Published supervision guidance notes that pupils may arrive from 8.30am, with early room care available from 8.00am. Finish times vary by stage: Nursery ends at 11.50am and 3.30pm (and finishes at 12.00 noon on Fridays), while the day ends at 3.45pm in KG to Year 3, and 4.00pm in Years 4 to 6.
(Parents should check the current structure for Eaton Gate specifically, given the age-range information in the latest ISI report.)
Wraparound details and clubs matter here because they often function as both childcare and enrichment. If you are relying on late pickup, confirm the current club timetable early, as popular options can be capacity-limited.
For the 2025 to 2026 academic year, published pre-prep fees are £9,855 per term, stated as including VAT at 20%.
The same page lists optional charges such as a school bus at £400 per term, individual music at £30 per half hour session, and school clubs at £108 per term. It also states that residential trips are an additional cost and will be invoiced over the year.
Nursery fees are published by the school but are not repeated here; parents should refer to the school’s official fees page for early years pricing.
On financial assistance, the Eaton House Schools Foundation states that trustees can award up to three bursaries each year, and the guidance for applicants indicates that a full bursary is most likely for a family with total household income of £42,500 or less, subject to wider circumstances and assessment.
Early-exit culture. With 7+ and 8+ outcomes positioned as a core destination route, families who want a “stay-put until Year 6” primary experience may find the planning horizon and peer churn less comfortable.
Writing breadth. Curriculum planning is strong, but the recommended next step in the latest inspection was to strengthen independent writing opportunities across genres and audiences. If writing is a priority for your child, ask how this is being addressed in class routines.
Leadership change ahead. Mr Ross Montague remains the current headteacher, with a new Headmaster announced for September 2026. For some families, that is energising; for others, it adds uncertainty worth exploring at a visit.
Extras add up.

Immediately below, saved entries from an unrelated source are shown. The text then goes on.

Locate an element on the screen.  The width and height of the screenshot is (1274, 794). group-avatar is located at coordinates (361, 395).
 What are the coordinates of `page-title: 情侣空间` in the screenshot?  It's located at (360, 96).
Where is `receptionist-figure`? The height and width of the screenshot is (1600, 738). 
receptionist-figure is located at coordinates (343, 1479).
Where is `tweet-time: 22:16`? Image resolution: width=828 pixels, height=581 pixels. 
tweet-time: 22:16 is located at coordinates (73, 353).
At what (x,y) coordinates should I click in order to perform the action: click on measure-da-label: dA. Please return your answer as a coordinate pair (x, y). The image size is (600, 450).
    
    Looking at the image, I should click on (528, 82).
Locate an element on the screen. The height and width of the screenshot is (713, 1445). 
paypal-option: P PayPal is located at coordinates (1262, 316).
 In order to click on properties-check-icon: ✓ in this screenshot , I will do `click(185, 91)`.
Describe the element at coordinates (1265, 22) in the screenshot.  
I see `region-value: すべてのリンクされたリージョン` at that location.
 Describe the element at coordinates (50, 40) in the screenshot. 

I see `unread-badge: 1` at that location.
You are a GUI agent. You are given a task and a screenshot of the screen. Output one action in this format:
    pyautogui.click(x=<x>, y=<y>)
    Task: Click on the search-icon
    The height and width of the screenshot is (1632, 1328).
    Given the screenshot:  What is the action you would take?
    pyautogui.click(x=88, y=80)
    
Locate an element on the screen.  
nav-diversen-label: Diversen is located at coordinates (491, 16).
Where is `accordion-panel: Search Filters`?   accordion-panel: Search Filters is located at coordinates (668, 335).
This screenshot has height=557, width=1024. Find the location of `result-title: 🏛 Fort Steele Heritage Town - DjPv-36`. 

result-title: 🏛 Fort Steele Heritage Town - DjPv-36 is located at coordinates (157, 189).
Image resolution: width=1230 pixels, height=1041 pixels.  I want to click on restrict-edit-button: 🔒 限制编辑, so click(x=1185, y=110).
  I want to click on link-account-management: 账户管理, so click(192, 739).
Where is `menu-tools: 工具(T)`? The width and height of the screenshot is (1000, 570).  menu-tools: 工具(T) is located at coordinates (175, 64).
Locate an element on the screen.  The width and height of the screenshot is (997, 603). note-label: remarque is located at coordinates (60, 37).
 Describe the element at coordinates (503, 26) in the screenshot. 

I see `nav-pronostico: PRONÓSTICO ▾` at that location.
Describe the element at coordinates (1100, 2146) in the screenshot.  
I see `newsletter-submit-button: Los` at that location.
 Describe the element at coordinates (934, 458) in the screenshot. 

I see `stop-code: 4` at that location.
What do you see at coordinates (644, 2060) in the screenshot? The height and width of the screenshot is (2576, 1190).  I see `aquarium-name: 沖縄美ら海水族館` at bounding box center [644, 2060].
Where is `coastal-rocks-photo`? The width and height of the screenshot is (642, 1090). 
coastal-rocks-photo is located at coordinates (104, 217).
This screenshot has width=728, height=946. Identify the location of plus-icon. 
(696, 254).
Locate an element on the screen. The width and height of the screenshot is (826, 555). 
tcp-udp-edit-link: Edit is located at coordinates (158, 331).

The fee model is clear, but optional charges (clubs, transport, music) can become meaningful, particularly if you are using wraparound regularly.
Eaton House School is best understood as a Belgravia pre-prep designed to produce confident, well-prepared boys for selective London entry points, with destination reporting that helps parents sanity-check the pipeline. It will suit families who value traditional routines, structured teaching, and a clear 7+ and 8+ horizon, and who are ready to plan early. The main trade-off is that the school’s culture naturally reflects those staged exits, so families seeking a straightforward “local primary through Year 6” experience should interrogate fit carefully.
The latest ISI regulatory inspection (18 to 20 November 2025) confirmed that all the required standards were met, including safeguarding. The school also publishes destination outcomes at 7+ and 8+, which indicates an established pipeline into a range of London prep and junior schools.
For 2025 to 2026, the school publishes pre-prep fees of £9,855 per term (stated as including VAT at 20%). Optional charges published alongside include items such as transport, clubs and individual music tuition.
Reception (4+) entry is described as non-selective, with places managed through registration and an offer process that begins well ahead of the start date. The school’s published timeline includes a parent tour around 18 months before entry and formal offers around 12 months before entry.
Published leaver data for 2024 shows accepted places across a range of schools, including St Paul’s Juniors, Westminster Under School, City of London School, Dulwich College Junior School, King’s College School Wimbledon, and Latymer Prep School, among others.
The pre-prep club list includes options such as Computer Coding, Debate, Spanish, Fun French, Cookery, Mindfulness, Karate, Swimming, Football and Dodgeball, with the school presenting clubs as a broad menu that changes over time.